Hi, I just saw this old news. Does anybody know why fighter jet crashes usually happen?
I remember my father told me one of his High School buddies died in a fighter jet crash in the Argentinian military.. I always wondered what kind of defect or human error can be blamed for this.

Thanks.


----------



## Michael OLeary (7 Dec 2010)

This topic was split from a specific thread about a crash and the pilot who was killed.

Milnet.ca Staff


----------



## Kat Stevens (7 Dec 2010)

Physics, particularly Newton's discovery of gravity.


----------



## GAP (7 Dec 2010)

Kat Stevens said:
			
		

> Physics, particularly Newton's discovery of gravity.



Yeah, but there's bad karma too!!


----------



## chrisf (7 Dec 2010)

Yeah but you have to obey gravity, it's the law!


----------



## Zoomie (7 Dec 2010)

System failure, structural failure, bird strike, bird ingestion, weather (ice, snow, rain, sleet, lightning, turbulence), fuel contamination, pilot error, act of God....  I can keep going.

Modern fighter aircraft are inherently unstable in flight and require onboard systems to keep it flying.  It is impossible to fly a modern fighter if the computer shits itself.


----------



## chrisf (7 Dec 2010)

All of which result in complications due to gravity...

Is it a safe assumption that fighters can't glide? Or not very well anyway?


----------



## Michael OLeary (7 Dec 2010)

http://in.answers.yahoo.com/question/index?qid=20060704021433AA1bxGF



> Nearly every aircraft has a glide ratio. (The F-4 fighter is a notable exception; it's a sewer cover without power.) For example, a 747 Jumbo Jet has a glide ratio of 15:1. This means that without power, it can travel 15 miles for every mile of altitude so at typical cruise altitude of 35,000 feet (a bit over 6 1/2 miles) it can travel about 99 miles. By comparison, the Space Shuttle's glide ratio is a measly 1:1 and we manage to get it on the ground safely every time; the two Space Shuttles lost to date had nothing to do with glide issues.



More at link.


----------



## Journeyman (7 Dec 2010)

a Sig Op said:
			
		

> All of which result in complications due to gravity...
> Is it a safe assumption that fighters can't glide? Or not very well anyway?

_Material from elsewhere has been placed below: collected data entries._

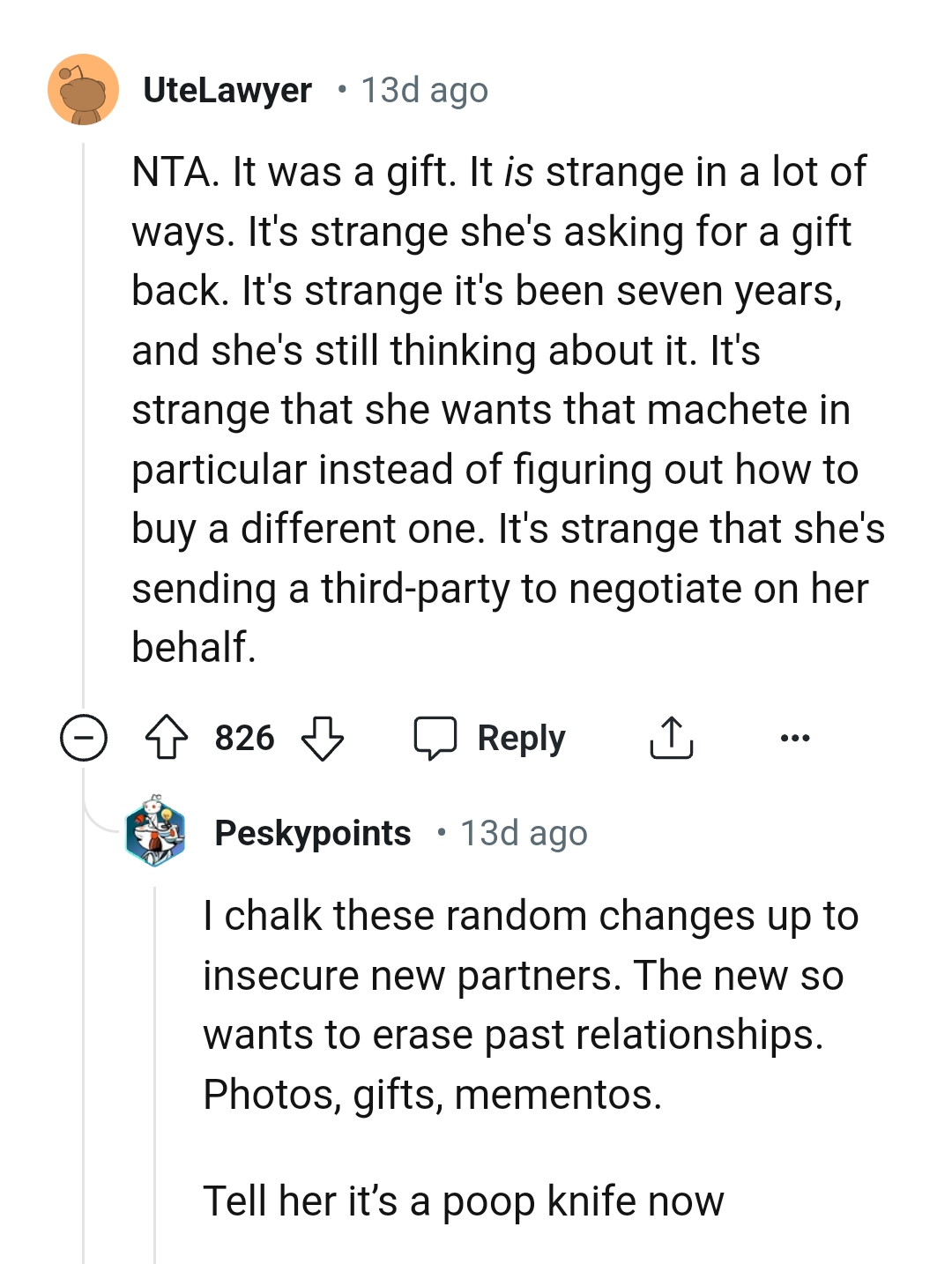Toggle the minus circle to hide the comment

coord(83,738)
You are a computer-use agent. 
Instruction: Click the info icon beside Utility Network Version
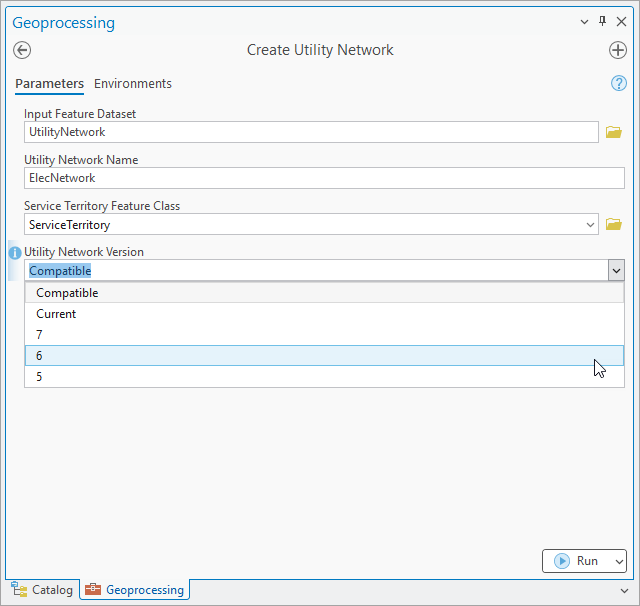click(x=15, y=253)
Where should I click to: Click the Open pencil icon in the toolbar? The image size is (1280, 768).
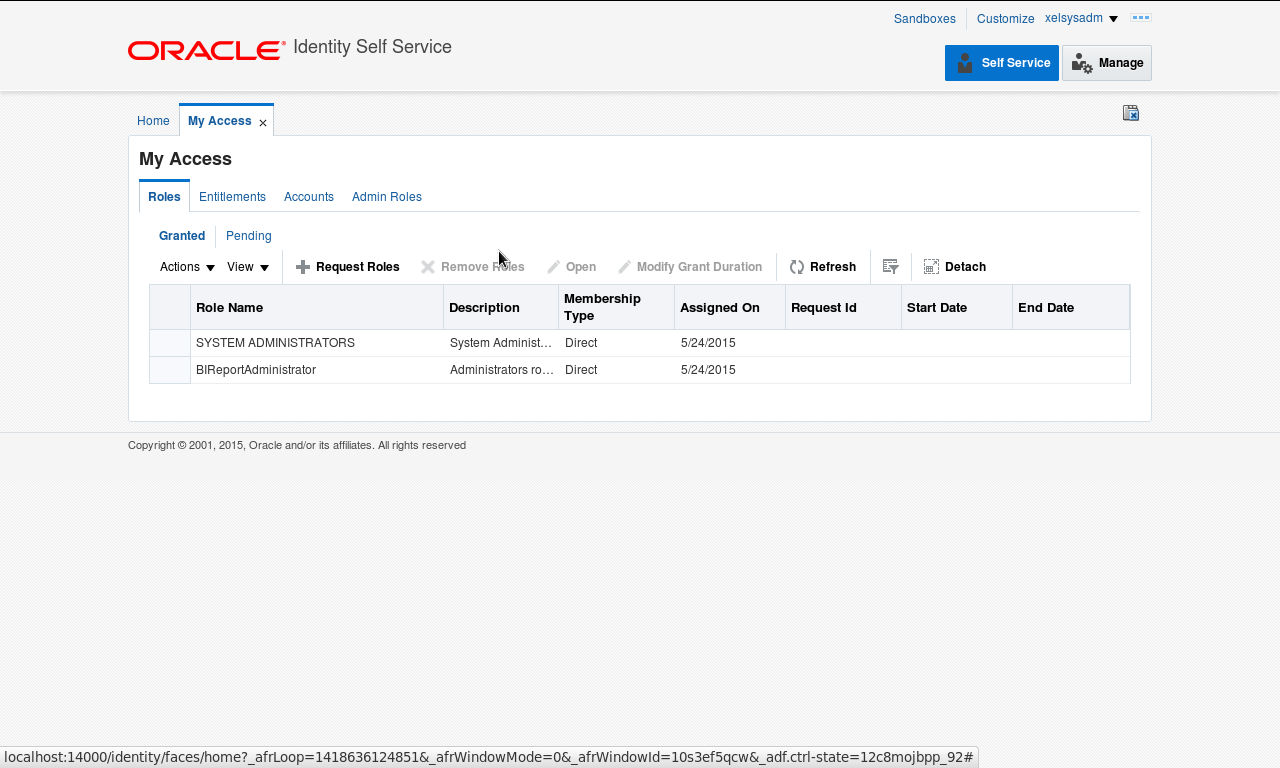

In which case, it's unfair to blame gravity, when clearly, the earth is to blame for being in the way of a falling aircraft.

It's like the safety people talking abut injuries due to falls. In reality, there were no injuries until the person _stopped_ falling.


----------



## Oldgateboatdriver (7 Dec 2010)

Actually, the real question ought to be:  Why do planes even fly some of the time?

The answer would be that ignorance is bliss.

A friend of mine, Met. Officer with a PhD in physics, but absolutely petrified at the thought of flying once explained to me that "planes fly because they do not know that they are heavier than air, and thus incapable of flight. As soon as a plane becomes aware of this fact, it stops flying"  .


----------



## Michael OLeary (7 Dec 2010)

Oldgateboatdriver said:
			
		

> A friend of mine, Met. Officer with a PhD in physics, but absolutely petrified at the thought of flying once explained to me that "planes fly because they do not know that they are heavier than air, and thus incapable of flight. As soon as a plane becomes aware of this fact, it stops flying"  .



So, self-aware machines cease executing their primary functions?

I guess that means ..... robot apocalypse averted.

;D


----------